EXCERPTED TEXT:

[Start of section]

The Ants Go Marching

Sounds of savage banging from the kitchen, where Senior Son is ant-slaying with the heel of his brother's sneaker. The kid doesn't have anything against most bugs, but he has a Thing about ants, which he hates with a pure and determined passion. As we are undergoing the annual Spring ant infestation (the first of many such entomological stampedes, culminating in the annual Junebug windowscreen- thwacking marathon), the kid is being kept busy.

Of course we've anthropomorphized ants as prudent and hardworking, devoted to the family (hive), modest, forethoughtful. Which is just plain silly. They are as they are because they have evolved in particular directions that our ancestors didn't take (or left behind.) But I'm not sure we can talk about one ant realistically, any more than I can talk about one of my liver cells as a freestanding organism. The colony is the true, whole organism; the ant is a cell of the colony. Maybe what jars my kid is that no individual ant is really an individual--more like a sentient cell on legs. As one strongly individual individual, with no use for the conventions, the kid disapproves of blind conformists. On principle.

Ants aren't supposed to have individual personalities--for starters, the hive economy simply wouldn't work if they did! But we are. Aforementioned Senior Son was born with a definite, quite distinct and highly flavoured personality--none of this bland vanilla stuff! His brother was born with a very different but still quite distinct sort of soul-flavour. Each of us has our own particular me-ness --like an individual colour or personal scent. Unless we are identical twins, we are endowed (usually a blessing, sometimes a bane) with own personal cell identifiers, genetically programmed, which tell the immune system what is Griselda or Fred and what is non-Griselda or not-Fred. Each of us is a tune unlike any other tune in the whole world, distinct and irreplaceable.

[End of section]

RECORD EXTRACTS:
[Start of section]

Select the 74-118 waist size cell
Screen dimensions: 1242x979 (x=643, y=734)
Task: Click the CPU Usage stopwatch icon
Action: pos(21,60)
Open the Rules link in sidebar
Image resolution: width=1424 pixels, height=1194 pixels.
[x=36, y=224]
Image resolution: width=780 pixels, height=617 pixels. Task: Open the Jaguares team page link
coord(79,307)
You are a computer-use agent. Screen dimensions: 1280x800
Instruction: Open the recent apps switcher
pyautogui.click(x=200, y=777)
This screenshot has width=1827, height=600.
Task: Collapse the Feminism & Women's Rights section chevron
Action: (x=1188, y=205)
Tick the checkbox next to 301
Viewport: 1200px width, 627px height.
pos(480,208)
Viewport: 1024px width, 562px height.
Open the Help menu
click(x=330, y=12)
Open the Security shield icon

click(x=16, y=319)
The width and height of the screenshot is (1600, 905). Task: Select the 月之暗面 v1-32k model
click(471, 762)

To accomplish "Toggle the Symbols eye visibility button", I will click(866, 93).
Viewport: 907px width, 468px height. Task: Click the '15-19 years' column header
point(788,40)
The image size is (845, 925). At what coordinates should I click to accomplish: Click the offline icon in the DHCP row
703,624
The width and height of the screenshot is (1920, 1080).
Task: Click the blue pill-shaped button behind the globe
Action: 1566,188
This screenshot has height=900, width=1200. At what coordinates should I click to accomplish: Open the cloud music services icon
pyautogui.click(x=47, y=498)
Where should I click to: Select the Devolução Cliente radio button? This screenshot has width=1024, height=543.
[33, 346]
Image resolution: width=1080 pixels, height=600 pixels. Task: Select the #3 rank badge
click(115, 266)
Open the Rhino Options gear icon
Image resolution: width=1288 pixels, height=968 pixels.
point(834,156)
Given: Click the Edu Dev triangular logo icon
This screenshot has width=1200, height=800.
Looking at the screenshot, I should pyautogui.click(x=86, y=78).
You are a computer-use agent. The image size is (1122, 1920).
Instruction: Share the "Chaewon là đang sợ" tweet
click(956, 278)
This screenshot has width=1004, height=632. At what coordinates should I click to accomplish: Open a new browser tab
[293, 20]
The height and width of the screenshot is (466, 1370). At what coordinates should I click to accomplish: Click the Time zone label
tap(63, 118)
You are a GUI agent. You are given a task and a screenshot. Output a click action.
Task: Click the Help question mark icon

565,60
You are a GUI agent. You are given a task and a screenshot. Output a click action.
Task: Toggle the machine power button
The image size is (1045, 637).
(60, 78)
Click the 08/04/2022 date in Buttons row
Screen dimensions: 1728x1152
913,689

[End of section]

STUDY QUESTIONS:
1. In the ant essay, reproduce the passage from "Ants aren't supposed" up to and including "distinct and irreplaceable.", swapping "scent" for "fragrance".
2. Answer these questions on the ant essay:
(a) With what does Senior Son kill the ants?
(b) According to the essay, what is the true, whole organism?
(c) What do the genetically programmed cell identifiers tell the immune system?

EXPECTED OUTPUTS:
1.
Ants aren't supposed to have individual personalities--for starters, the hive economy simply wouldn't work if they did! But we are. Aforementioned Senior Son was born with a definite, quite distinct and highly flavoured personality--none of this bland vanilla stuff! His brother was born with a very different but still quite distinct sort of soul-flavour. Each of us has our own particular me-ness --like an individual colour or personal fragrance. Unless we are identical twins, we are endowed (usually a blessing, sometimes a bane) with own personal cell identifiers, genetically programmed, which tell the immune system what is Griselda or Fred and what is non-Griselda or not-Fred. Each of us is a tune unlike any other tune in the whole world, distinct and irreplaceable.

2.
(a) The heel of his brother's sneaker.
(b) The colony.
(c) What is Griselda or Fred and what is non-Griselda or not-Fred.